Can Current Agents Close the Discovery-to-Application Gap? A Case Study in Minecraft

Zhou Ziheng,Huacong Tang,Jinyuan Zhang,Haowei Lin,Bangcheng Yang,Qian Long,Fang Sun,Yizhou Sun,Yitao Liang,Ying Nian Wu,Demetri Terzopoulos,Xiaofeng Gao

from arxiv, Preprint, under review. 41 pages. Project page: https://scicrafter-bench.github.io/. Code: https://github.com/scicrafter-bench/scicraft-bench

Discovering causal regularities and applying them to build functional systems--the discovery-to-application loop--is a hallmark of general intelligence, yet evaluating this capacity has been hindered by the vast complexity gap between scientific discovery and real-world engineering. We introduce SciCrafter, a Minecraft-based benchmark that operationalizes this loop through parameterized redstone circuit tasks. Agents must ignite lamps in specified patterns (e.g., simultaneously or in timed sequences); scaling target parameters substantially increases construction complexity and required knowledge, forcing genuine discovery rather than reliance on memorized solutions. Evaluating frontier models including GPT-5.2, Gemini-3-Pro, and Claude-Opus-4.5 under a general-purpose code agent scaffold, we find that all plateau at approximately 26% success rate. To diagnose these failures, we decompose the loop into four capacities--knowledge gap identification, experimental discovery, knowledge consolidation, and knowledge application--and design targeted interventions whose marginal contributions serve as proxies for corresponding gaps. Our analysis reveals that although the general knowledge application capability still remains as the biggest gap across all models, for frontier models the knowledge gap identification starts to become a major hurdle--indicating the bottleneck is shifting from solving problems right to raising the right problems for current AI. We release SciCrafter as a diagnostic probe for future research on AI systems that navigate the full discovery-to-application loop.
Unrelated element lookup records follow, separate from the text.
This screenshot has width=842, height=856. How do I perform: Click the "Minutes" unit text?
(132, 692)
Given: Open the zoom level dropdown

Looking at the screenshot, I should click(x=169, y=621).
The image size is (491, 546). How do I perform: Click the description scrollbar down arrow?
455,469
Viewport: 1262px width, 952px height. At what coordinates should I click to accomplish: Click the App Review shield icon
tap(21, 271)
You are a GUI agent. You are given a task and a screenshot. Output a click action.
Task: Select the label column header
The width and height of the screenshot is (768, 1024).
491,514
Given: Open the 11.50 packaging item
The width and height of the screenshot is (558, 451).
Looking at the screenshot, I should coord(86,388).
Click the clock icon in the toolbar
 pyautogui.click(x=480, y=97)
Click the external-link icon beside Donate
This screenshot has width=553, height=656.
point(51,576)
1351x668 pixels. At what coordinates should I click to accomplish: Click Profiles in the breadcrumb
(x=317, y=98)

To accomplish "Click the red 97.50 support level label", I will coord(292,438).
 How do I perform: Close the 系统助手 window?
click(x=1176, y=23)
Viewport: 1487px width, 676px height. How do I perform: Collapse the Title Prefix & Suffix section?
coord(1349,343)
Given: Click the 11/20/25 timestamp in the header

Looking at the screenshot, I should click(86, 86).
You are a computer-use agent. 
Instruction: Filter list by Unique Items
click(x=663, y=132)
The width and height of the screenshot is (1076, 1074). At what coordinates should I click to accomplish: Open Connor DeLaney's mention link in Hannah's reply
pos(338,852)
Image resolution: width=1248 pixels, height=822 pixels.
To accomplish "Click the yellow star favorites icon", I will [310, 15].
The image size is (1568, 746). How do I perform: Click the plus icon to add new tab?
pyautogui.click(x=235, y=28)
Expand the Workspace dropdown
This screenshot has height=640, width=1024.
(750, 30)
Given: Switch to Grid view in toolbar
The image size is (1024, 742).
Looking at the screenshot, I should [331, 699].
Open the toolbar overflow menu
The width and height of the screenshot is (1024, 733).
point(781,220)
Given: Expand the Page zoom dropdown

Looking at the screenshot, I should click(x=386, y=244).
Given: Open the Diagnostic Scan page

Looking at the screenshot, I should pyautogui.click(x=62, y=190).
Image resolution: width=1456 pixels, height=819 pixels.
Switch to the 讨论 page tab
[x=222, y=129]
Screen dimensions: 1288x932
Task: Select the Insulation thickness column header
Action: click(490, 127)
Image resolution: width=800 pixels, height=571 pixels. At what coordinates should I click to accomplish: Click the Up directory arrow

翻译：发现因果规律并将其应用于构建功能性系统——即发现-应用循环——是通用智能的标志性能力，然而评估这一能力长期受限于科学发现与真实工程之间巨大的复杂性鸿沟。我们引入SciCrafter——一个基于《我的世界》的基准测试框架，通过参数化红石电路任务将这一循环操作化。智能体必须按指定模式（如同时点亮或定时序列）激活灯具；扩大目标参数会显著增加构建复杂度与所需知识，迫使智能体进行真实发现而非依赖记忆解法。在通用代码智能体框架下评估包括GPT-5.2、Gemini-3-Pro和Claude-Opus-4.5在内的前沿模型时，我们发现所有模型成功率均停滞在约26%。为诊断这些失败，我们将该循环拆解为四个能力维度——知识缺口识别、实验发现、知识整合与知识应用——并设计针对性干预措施，其边际贡献可作为相应能力缺口的代理指标。分析表明，尽管通用知识应用能力仍是所有模型的最大短板，但对前沿模型而言，知识缺口识别正成为主要障碍——这表明瓶颈正从"正确解决问题"转向"提出正确问题"。我们发布SciCrafter作为诊断探针，以促进未来对能完整运行发现-应用循环的AI系统的研究。